Segment Start: Data extracts

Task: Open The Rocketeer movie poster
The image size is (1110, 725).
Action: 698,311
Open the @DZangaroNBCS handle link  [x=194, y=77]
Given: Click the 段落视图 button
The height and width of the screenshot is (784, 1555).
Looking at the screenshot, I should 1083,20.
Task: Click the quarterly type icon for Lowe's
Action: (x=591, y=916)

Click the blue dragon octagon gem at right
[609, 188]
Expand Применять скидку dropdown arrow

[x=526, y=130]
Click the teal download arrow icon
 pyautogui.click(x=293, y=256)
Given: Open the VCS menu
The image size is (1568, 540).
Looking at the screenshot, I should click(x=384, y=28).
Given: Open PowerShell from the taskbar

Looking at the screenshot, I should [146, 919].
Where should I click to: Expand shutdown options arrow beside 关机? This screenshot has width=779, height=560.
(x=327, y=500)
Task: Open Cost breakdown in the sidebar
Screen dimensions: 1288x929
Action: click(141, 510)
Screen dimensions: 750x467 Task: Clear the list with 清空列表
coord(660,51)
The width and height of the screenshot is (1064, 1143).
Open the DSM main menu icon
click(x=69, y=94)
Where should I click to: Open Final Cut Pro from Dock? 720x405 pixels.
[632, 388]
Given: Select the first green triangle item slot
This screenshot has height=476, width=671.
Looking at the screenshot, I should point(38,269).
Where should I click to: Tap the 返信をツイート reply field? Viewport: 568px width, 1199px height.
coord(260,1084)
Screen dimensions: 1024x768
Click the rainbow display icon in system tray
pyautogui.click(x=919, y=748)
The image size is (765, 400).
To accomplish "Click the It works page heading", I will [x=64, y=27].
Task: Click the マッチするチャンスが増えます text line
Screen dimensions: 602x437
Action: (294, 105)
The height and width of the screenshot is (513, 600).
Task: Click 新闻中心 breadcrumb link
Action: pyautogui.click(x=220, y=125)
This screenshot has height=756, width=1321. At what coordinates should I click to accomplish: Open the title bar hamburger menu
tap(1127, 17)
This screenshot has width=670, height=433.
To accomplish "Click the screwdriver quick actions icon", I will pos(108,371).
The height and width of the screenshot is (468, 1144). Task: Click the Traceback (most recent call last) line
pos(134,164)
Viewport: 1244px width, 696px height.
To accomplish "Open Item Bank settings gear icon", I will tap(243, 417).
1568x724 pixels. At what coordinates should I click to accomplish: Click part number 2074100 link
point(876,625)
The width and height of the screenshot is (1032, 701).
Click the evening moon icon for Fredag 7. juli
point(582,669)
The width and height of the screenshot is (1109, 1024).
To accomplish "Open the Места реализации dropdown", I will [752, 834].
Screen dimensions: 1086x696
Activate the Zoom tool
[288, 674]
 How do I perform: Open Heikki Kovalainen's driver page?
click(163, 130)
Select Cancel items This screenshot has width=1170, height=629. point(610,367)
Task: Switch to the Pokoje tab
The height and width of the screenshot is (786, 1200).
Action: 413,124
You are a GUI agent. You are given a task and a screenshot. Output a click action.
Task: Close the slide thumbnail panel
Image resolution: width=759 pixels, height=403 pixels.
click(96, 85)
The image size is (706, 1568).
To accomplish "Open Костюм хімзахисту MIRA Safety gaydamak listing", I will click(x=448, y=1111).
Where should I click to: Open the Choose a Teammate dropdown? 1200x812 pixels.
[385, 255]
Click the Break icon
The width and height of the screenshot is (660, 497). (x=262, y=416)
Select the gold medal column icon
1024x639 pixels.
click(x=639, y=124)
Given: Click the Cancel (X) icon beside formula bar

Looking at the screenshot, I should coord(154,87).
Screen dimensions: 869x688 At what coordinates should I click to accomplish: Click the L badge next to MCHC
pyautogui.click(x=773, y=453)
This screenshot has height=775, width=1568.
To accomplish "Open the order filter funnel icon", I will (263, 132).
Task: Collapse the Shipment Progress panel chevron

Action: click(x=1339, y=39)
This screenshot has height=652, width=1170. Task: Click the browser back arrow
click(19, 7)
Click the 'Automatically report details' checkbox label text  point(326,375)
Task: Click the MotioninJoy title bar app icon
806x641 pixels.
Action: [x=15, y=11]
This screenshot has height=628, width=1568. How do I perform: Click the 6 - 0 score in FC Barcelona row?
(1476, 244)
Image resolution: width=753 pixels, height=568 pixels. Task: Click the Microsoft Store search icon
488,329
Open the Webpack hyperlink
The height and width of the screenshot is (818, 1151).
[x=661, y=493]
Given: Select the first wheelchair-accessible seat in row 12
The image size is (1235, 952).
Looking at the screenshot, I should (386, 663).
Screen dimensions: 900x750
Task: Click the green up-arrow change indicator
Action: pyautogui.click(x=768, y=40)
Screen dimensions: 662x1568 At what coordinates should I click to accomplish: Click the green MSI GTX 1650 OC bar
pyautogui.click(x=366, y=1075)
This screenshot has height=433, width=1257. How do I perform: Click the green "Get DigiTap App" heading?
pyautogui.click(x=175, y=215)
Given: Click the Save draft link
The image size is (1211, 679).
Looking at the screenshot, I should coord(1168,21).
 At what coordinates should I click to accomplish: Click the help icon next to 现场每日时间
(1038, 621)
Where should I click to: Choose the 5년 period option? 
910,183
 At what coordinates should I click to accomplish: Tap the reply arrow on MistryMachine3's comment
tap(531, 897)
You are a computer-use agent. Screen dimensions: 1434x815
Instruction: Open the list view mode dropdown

Segment End: Data extracts

-- Task objective --
Each line above must be reproduced exactly as it stands.

-- Task output --
Task: Open The Rocketeer movie poster
The image size is (1110, 725).
Action: 698,311
Open the @DZangaroNBCS handle link  [x=194, y=77]
Given: Click the 段落视图 button
The height and width of the screenshot is (784, 1555).
Looking at the screenshot, I should 1083,20.
Task: Click the quarterly type icon for Lowe's
Action: (x=591, y=916)

Click the blue dragon octagon gem at right
[609, 188]
Expand Применять скидку dropdown arrow

[x=526, y=130]
Click the teal download arrow icon
 pyautogui.click(x=293, y=256)
Given: Open the VCS menu
The image size is (1568, 540).
Looking at the screenshot, I should click(x=384, y=28).
Given: Open PowerShell from the taskbar

Looking at the screenshot, I should [146, 919].
Where should I click to: Expand shutdown options arrow beside 关机? This screenshot has width=779, height=560.
(x=327, y=500)
Task: Open Cost breakdown in the sidebar
Screen dimensions: 1288x929
Action: click(141, 510)
Screen dimensions: 750x467 Task: Clear the list with 清空列表
coord(660,51)
The width and height of the screenshot is (1064, 1143).
Open the DSM main menu icon
click(x=69, y=94)
Where should I click to: Open Final Cut Pro from Dock? 720x405 pixels.
[632, 388]
Given: Select the first green triangle item slot
This screenshot has height=476, width=671.
Looking at the screenshot, I should point(38,269).
Where should I click to: Tap the 返信をツイート reply field? Viewport: 568px width, 1199px height.
coord(260,1084)
Screen dimensions: 1024x768
Click the rainbow display icon in system tray
pyautogui.click(x=919, y=748)
The image size is (765, 400).
To accomplish "Click the It works page heading", I will [x=64, y=27].
Task: Click the マッチするチャンスが増えます text line
Screen dimensions: 602x437
Action: (294, 105)
The height and width of the screenshot is (513, 600).
Task: Click 新闻中心 breadcrumb link
Action: pyautogui.click(x=220, y=125)
This screenshot has height=756, width=1321. At what coordinates should I click to accomplish: Open the title bar hamburger menu
tap(1127, 17)
This screenshot has width=670, height=433.
To accomplish "Click the screwdriver quick actions icon", I will pos(108,371).
The height and width of the screenshot is (468, 1144). Task: Click the Traceback (most recent call last) line
pos(134,164)
Viewport: 1244px width, 696px height.
To accomplish "Open Item Bank settings gear icon", I will tap(243, 417).
1568x724 pixels. At what coordinates should I click to accomplish: Click part number 2074100 link
point(876,625)
The width and height of the screenshot is (1032, 701).
Click the evening moon icon for Fredag 7. juli
point(582,669)
The width and height of the screenshot is (1109, 1024).
To accomplish "Open the Места реализации dropdown", I will [752, 834].
Screen dimensions: 1086x696
Activate the Zoom tool
[288, 674]
 How do I perform: Open Heikki Kovalainen's driver page?
click(163, 130)
Select Cancel items This screenshot has width=1170, height=629. point(610,367)
Task: Switch to the Pokoje tab
The height and width of the screenshot is (786, 1200).
Action: 413,124
You are a GUI agent. You are given a task and a screenshot. Output a click action.
Task: Close the slide thumbnail panel
Image resolution: width=759 pixels, height=403 pixels.
click(96, 85)
The image size is (706, 1568).
To accomplish "Open Костюм хімзахисту MIRA Safety gaydamak listing", I will click(x=448, y=1111).
Where should I click to: Open the Choose a Teammate dropdown? 1200x812 pixels.
[385, 255]
Click the Break icon
The width and height of the screenshot is (660, 497). (x=262, y=416)
Select the gold medal column icon
1024x639 pixels.
click(x=639, y=124)
Given: Click the Cancel (X) icon beside formula bar

Looking at the screenshot, I should coord(154,87).
Screen dimensions: 869x688 At what coordinates should I click to accomplish: Click the L badge next to MCHC
pyautogui.click(x=773, y=453)
This screenshot has height=775, width=1568.
To accomplish "Open the order filter funnel icon", I will (263, 132).
Task: Collapse the Shipment Progress panel chevron

Action: click(x=1339, y=39)
This screenshot has height=652, width=1170. Task: Click the browser back arrow
click(19, 7)
Click the 'Automatically report details' checkbox label text  point(326,375)
Task: Click the MotioninJoy title bar app icon
806x641 pixels.
Action: [x=15, y=11]
This screenshot has height=628, width=1568. How do I perform: Click the 6 - 0 score in FC Barcelona row?
(1476, 244)
Image resolution: width=753 pixels, height=568 pixels. Task: Click the Microsoft Store search icon
488,329
Open the Webpack hyperlink
The height and width of the screenshot is (818, 1151).
[x=661, y=493]
Given: Select the first wheelchair-accessible seat in row 12
The image size is (1235, 952).
Looking at the screenshot, I should (386, 663).
Screen dimensions: 900x750
Task: Click the green up-arrow change indicator
Action: pyautogui.click(x=768, y=40)
Screen dimensions: 662x1568 At what coordinates should I click to accomplish: Click the green MSI GTX 1650 OC bar
pyautogui.click(x=366, y=1075)
This screenshot has height=433, width=1257. How do I perform: Click the green "Get DigiTap App" heading?
pyautogui.click(x=175, y=215)
Given: Click the Save draft link
The image size is (1211, 679).
Looking at the screenshot, I should coord(1168,21).
 At what coordinates should I click to accomplish: Click the help icon next to 现场每日时间
(1038, 621)
Where should I click to: Choose the 5년 period option? 
910,183
 At what coordinates should I click to accomplish: Tap the reply arrow on MistryMachine3's comment
tap(531, 897)
You are a computer-use agent. Screen dimensions: 1434x815
Instruction: Open the list view mode dropdown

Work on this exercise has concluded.